If the air inlet temperature is higher than 0 ℃ and lower than or equal to 15 ℃, the electronic control unit controls the air inlet manifold injector to inject transition fuel, the volume fraction of the transition fuel in the total oil injection quantity is 8%, the in-cylinder injector is controlled to inject blended fuel, and the opening and closing time of the exhaust valve is controlled at the same time, so that the exhaust gas recirculation rate EGR is 45%. The blended fuel consists of a cetane number improver and 90% methanol which respectively account for 2% and 90% of the total fuel injection volume;

if the air inlet temperature is higher than 15 ℃, the electronic control unit controls the air inlet manifold injector to inject transition fuel, the transition fuel accounts for 5% of the volume fraction of the total injected fuel quantity, the in-cylinder injector is controlled to inject blended fuel, and meanwhile the opening and closing time of the exhaust valve is controlled, so that the exhaust gas recirculation rate EGR is 40%. The blended fuel consists of a cetane number improver and 93 percent methanol which respectively account for 2 percent of the volume ratio of the total fuel injection quantity;

the total fuel injection quantity is the sum of the fuel injection quantity in the intake manifold and the fuel injection quantity injected by the fuel injector in the cylinder of the engine cylinder;

the cetane number improver can be one of isooctyl nitrate, ethylene glycol dinitrate or di-tert-butyl peroxide;

and if the inlet air temperature is less than or equal to 10 ℃, controlling the opening and closing time of the exhaust valve to enable the exhaust gas recirculation rate EGR to be 30%.

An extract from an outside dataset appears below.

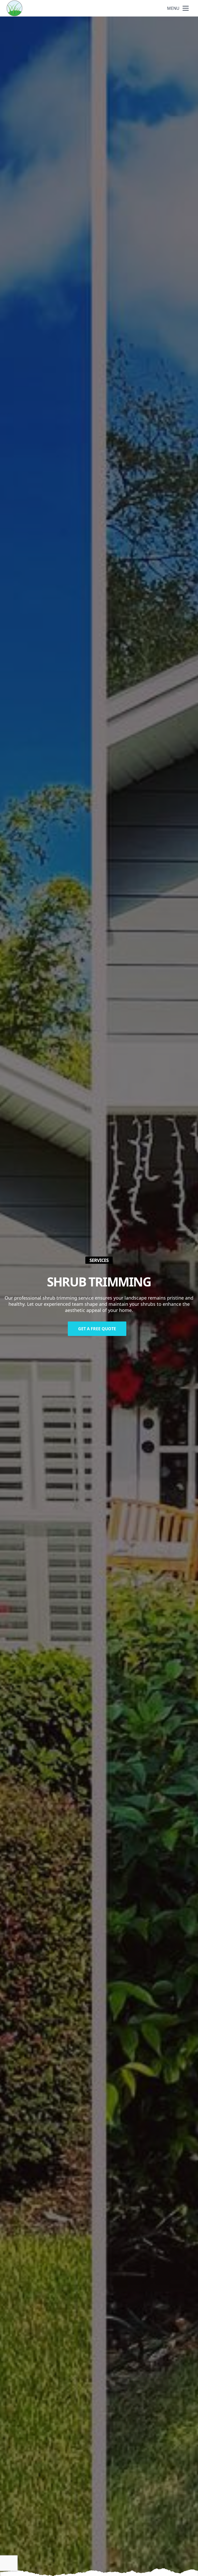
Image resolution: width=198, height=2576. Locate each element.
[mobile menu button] (185, 8)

If the intake air temperature is greater than 10 ℃, the opening and closing timings of the exhaust valves are controlled so that the exhaust gas recirculation rate EGR is 20%.

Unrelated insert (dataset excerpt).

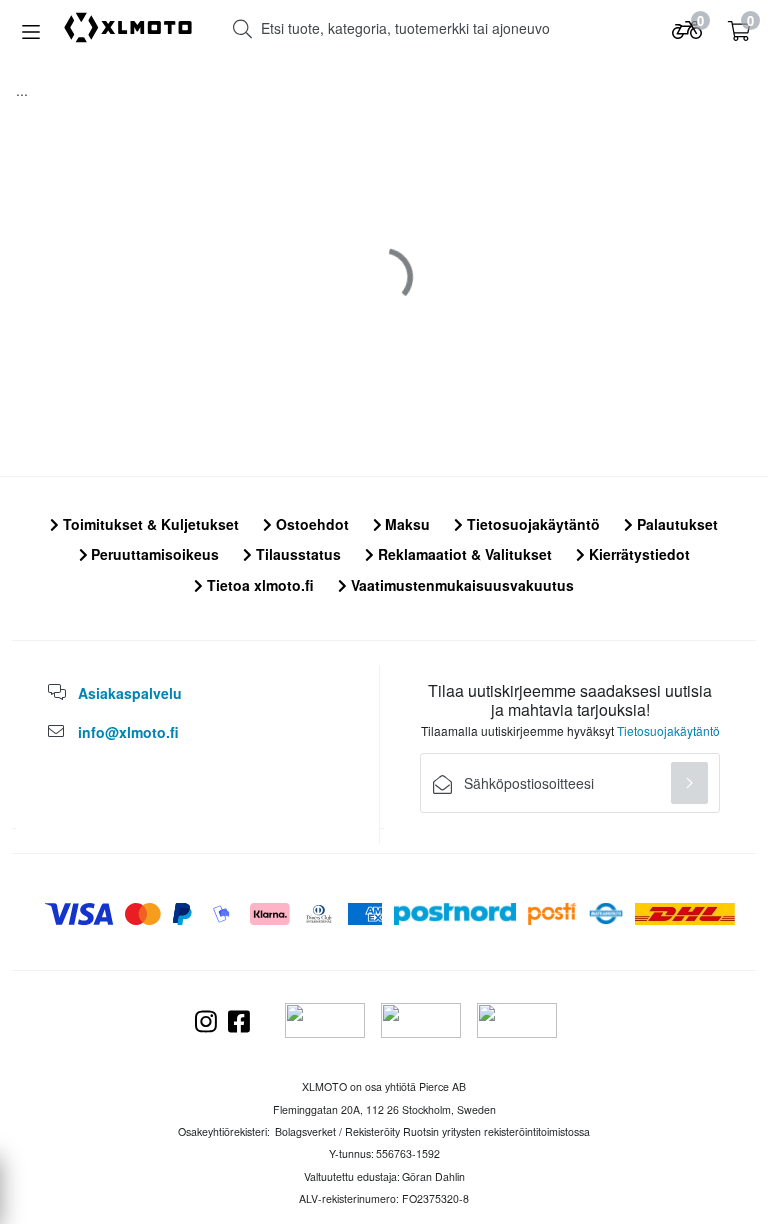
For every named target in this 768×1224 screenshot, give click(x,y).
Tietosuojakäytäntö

and if the inlet air temperature is less than or equal to 10 ℃, controlling the opening and closing time of the exhaust valve to enable the exhaust gas recirculation rate EGR to be 25%.

If the intake air temperature is greater than 10 ℃, the opening and closing timings of the exhaust valves are controlled so that the exhaust gas recirculation rate EGR is 10%.

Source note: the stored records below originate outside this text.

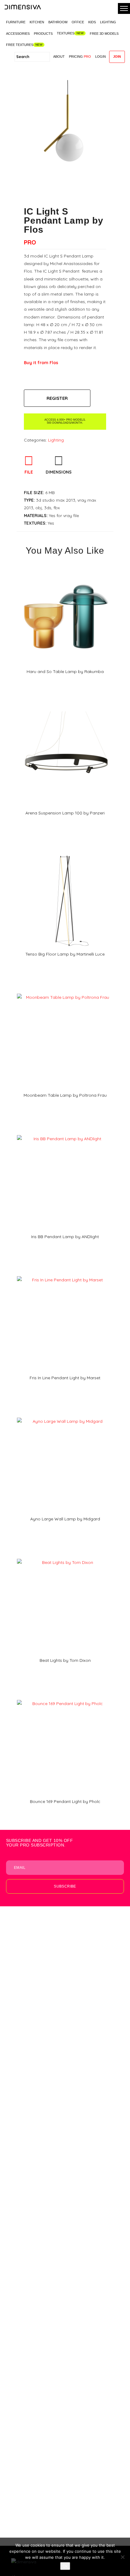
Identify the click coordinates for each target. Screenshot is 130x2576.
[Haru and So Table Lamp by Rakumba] (65, 568)
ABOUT (59, 56)
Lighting (108, 22)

The opening and closing time of the exhaust valve can be controlled by adopting the conventional variable valve timing mechanism, such as: see the Mazxft variable valve timing mechanism (Kang Jianjun, guo Zhaosong, chai Hui, structure and operation principle analysis of Mazxft variable valve timing mechanism [ J ]. Shanxi traffic technology, 2004 (06): 85-86.).

Claims

1. A stable combustion control method suitable for a compression ignition methanol engine is characterized by comprising the following steps:

if the air inlet temperature is less than or equal to 0 ℃, the electronic control unit controls the air inlet manifold injector to inject transition fuel, the transition fuel accounts for 10% of the volume fraction of the total fuel injection quantity, and the cetane number of the transition fuel is higher than that of the methanol; controlling an in-cylinder injector to inject blended fuel, and simultaneously controlling the opening and closing time of an exhaust valve to ensure that the exhaust gas recirculation rate is 50 percent, wherein the blended fuel consists of a cetane number improver accounting for 2 percent of the total fuel injection volume by volume and 88 percent of methanol;

if the inlet air temperature is less than or equal to 10 ℃, controlling the opening and closing time of the exhaust valve to ensure that the exhaust gas recirculation rate EGR is 25 percent;

2. The stable combustion control method suitable for a compression ignition methanol engine according to claim 1, characterized in that: the cetane number improver is one of isooctyl nitrate, ethylene glycol dinitrate or di-tert-butyl peroxide.

3. The stable combustion control method suitable for a compression ignition methanol engine according to claim 1 or 2, characterized in that: the cetane number of the transition fuel is between 35 and 65.

4. The stable combustion control method suitable for a compression ignition methanol engine according to claim 3, characterized in that: the transition fuel is diesel oil.